The Ulster Volunteers were most closely associated with the 36th (Ulster) Division during the First World War and the YCV as a unit formed the 14th Battalion of the Royal Irish Rifles, which was part of the 36th. The Battalion was commanded by Lieutenant Colonel Robert Chichester, who addressed the soldiers as "young citizens", and wore the grey uniform of the YCV, although the group's 750 members were augmented by troops from mainland Britain (who made up 25% of the 14th) and the rest of Ireland (17%). A large group of English conscripts in the Battalion were nicknamed the "Gawd Blimey Brigade" by the original Belfast members, many of whom came from middle and upper-class families and looked down on the more rough and ready English soldiers. The more well off origins of the YCV members saw the Battalion itself acquire the nickname "Young Chocolate Soldiers".

The group mutinied twice in 1915, first in June when soldiers drilling at Shane's Castle near Randalstown refused to march back to barracks, insisting that a train be sent to carry them instead. Chichester acceded to this demand. This was followed in September when the group mutinied over the cancellation of leave as part of a wider mutiny within the 36th. The mutiny in the 14th was defused however by a "Major B" who convinced the soldiers to abandon their plans. Soon after this they were attached to the 12th Brigade following a reorganisation of the Ulster forces.

By 1917, the 14th was generally seen as one of the poorer combat units of the Ulster Division.
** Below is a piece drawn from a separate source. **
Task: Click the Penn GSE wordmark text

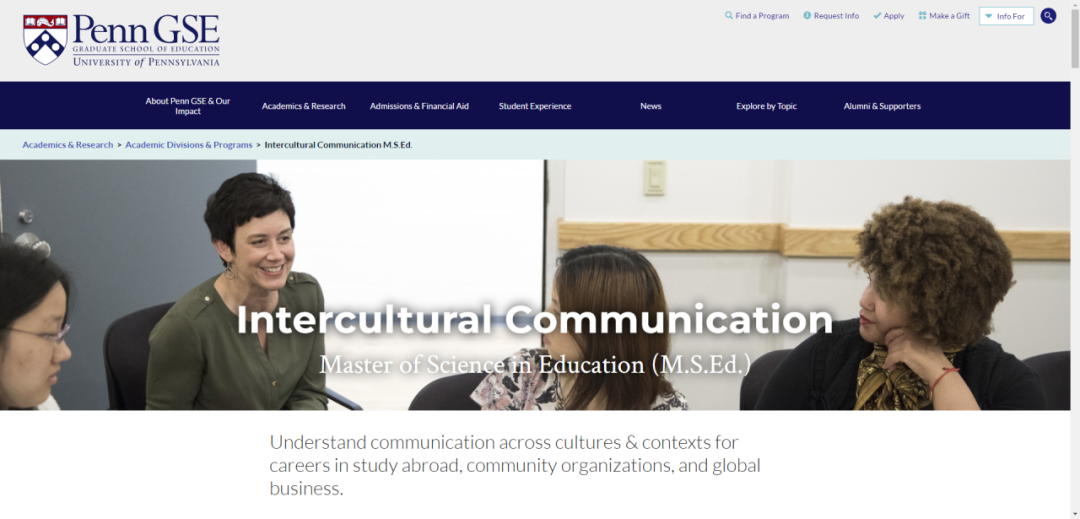Action: 146,30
A letter by Major General Oliver Nugent to the Adjutant General in December 1917 described them as "totally wanting in any military spirit" and stated that "the Brigadier says he cannot trust them and I know that he is right [as] they are poor stuff either as workers or fighters and have been a constant source of anxiety during the past three weeks". The group was disbanded in early 1918 as part of a wider reduction in size for the 36th (Ulster) Division.

==Post-war==
Plans were made in 1919 to revive the YCV under the patronage of James Johnston, the serving Mayor of Belfast. Edward Carson however had little enthusiasm and suggested they contact the British authorities at Dublin Castle for their opinion. When this line of contact was ignored the plan was abandoned and the YCV did not return. The name was revived in 1972 for a separate group with no direct connection to the original.